VadK, a Non-Canonical Kinase that Regulates the Methylcitrate Cycle and is Essential for Mycobacterium tuberculosis Virulence

The evolution of new enzymatic functions is constrained and guided by the architecture of an organism’s metabolic and regulatory networks as well as by environmental constraints. Here, we identify a previously uncharacterized kinase that has evolved from pyruvate phosphate dikinase (PPDK). Through biochemical and systems-level analyses, we show that this enzyme, encoded by Rv1127c in Mycobacterium tuberculosis (Mtb), has diverged from its ancestral role in central carbon metabolism to function as a histidine kinase in pathogenic mycobacteria and related species. We designate this enzyme Virulence Associated DiKinase (VadK), reflecting its ability to autophosphorylate and role in coordinating metabolism and virulence.
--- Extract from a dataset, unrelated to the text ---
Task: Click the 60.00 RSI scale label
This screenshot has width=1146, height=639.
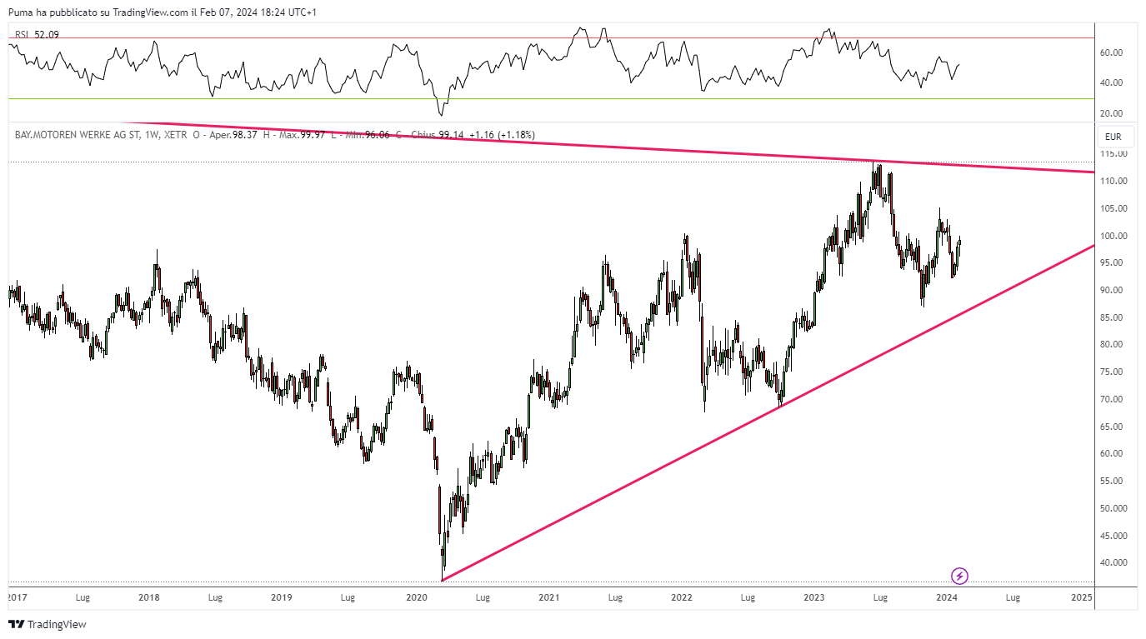Action: click(x=1111, y=52)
VadK is essential for the utilization of exogenous carbon sources critical for survival within the host and is required for Mtb pathogenicity in murine models of tuberculosis. Furthermore, VadK interacts with key enzymes of the methylcitrate cycle, and ¹³ C-metabolic flux analysis indicates that it fine-tunes flux through this pathway, with elevated flux proving growth limiting. Together, these findings identify VadK as a previously unrecognized regulatory kinase that integrates metabolic control with virulence in Mtb, revealing a new facet of metabolic regulation in bacterial pathogenesis and a potential target for therapeutic intervention.